LIAR: Leveraging Inference Time Alignment (Best-of-N) to Jailbreak LLMs in Seconds
This provides a simple, efficient tool for evaluating LLM robustness and advancing alignment research, addressing a critical vulnerability in AI safety.
The paper tackles the problem of jailbreak attacks on safety-aligned LLMs by introducing LIAR, a fast, black-box, best-of-N sampling attack that matches state-of-the-art success rates while reducing perplexity by 10x and Time-to-Attack from hours to seconds.

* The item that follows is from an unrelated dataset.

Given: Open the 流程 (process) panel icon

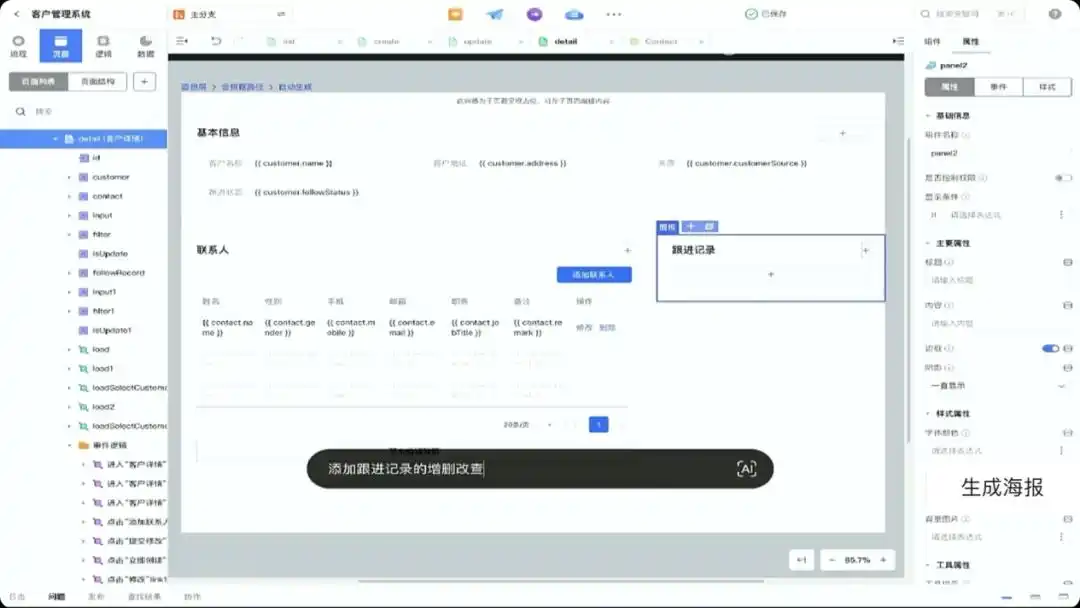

Jailbreak attacks expose vulnerabilities in safety-aligned LLMs by eliciting harmful outputs through carefully crafted prompts. Existing methods rely on discrete optimization or trained adversarial generators, but are slow, compute-intensive, and often impractical. We argue that these inefficiencies stem from a mischaracterization of the problem. Instead, we frame jailbreaks as inference-time misalignment and introduce LIAR (Leveraging Inference-time misAlignment to jailbReak), a fast, black-box, best-of-$N$ sampling attack requiring no training. LIAR matches state-of-the-art success rates while reducing perplexity by $10\times$ and Time-to-Attack from hours to seconds. We also introduce a theoretical "safety net against jailbreaks" metric to quantify safety alignment strength and derive suboptimality bounds. Our work offers a simple yet effective tool for evaluating LLM robustness and advancing alignment research.